### Exercise data
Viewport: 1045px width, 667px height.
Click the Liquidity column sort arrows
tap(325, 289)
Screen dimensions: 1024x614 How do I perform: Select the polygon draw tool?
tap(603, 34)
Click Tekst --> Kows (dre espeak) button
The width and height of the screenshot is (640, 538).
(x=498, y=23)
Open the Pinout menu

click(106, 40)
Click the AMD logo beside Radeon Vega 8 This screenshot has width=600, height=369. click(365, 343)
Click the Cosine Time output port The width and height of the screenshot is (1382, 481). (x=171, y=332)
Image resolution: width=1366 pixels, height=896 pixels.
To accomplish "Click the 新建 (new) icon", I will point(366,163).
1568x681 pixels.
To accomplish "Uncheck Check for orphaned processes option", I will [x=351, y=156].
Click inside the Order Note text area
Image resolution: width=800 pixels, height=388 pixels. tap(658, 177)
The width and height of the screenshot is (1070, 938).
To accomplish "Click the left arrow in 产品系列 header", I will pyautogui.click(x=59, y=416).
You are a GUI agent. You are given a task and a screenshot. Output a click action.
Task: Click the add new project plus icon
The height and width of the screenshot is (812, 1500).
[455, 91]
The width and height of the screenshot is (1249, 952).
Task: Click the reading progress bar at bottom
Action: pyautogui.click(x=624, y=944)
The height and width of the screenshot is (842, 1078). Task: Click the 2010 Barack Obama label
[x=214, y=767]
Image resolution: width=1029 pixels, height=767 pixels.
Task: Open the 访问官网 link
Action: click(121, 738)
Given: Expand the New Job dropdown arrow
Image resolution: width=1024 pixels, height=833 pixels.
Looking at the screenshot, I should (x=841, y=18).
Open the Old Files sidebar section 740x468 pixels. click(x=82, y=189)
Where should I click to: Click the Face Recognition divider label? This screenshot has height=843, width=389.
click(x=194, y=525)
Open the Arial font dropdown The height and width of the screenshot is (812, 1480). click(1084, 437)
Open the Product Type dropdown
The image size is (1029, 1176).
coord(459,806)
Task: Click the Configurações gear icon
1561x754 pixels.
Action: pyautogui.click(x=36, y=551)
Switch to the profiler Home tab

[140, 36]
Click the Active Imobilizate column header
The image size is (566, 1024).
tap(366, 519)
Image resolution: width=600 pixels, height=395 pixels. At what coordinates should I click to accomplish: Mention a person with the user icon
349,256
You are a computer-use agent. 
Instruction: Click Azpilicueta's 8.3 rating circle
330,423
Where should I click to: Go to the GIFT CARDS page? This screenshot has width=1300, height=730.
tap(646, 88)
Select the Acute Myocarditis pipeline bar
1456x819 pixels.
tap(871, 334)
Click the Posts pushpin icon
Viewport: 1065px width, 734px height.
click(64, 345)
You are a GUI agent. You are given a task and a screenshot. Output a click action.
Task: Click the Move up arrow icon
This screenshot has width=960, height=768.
######
→ **Your goal**:
Exactly reproduce the lines of the entries above, from the one containing "Task: Click the Move up arrow icon" to the very last, and no others.

→ **Exercise answer**:
Task: Click the Move up arrow icon
This screenshot has width=960, height=768.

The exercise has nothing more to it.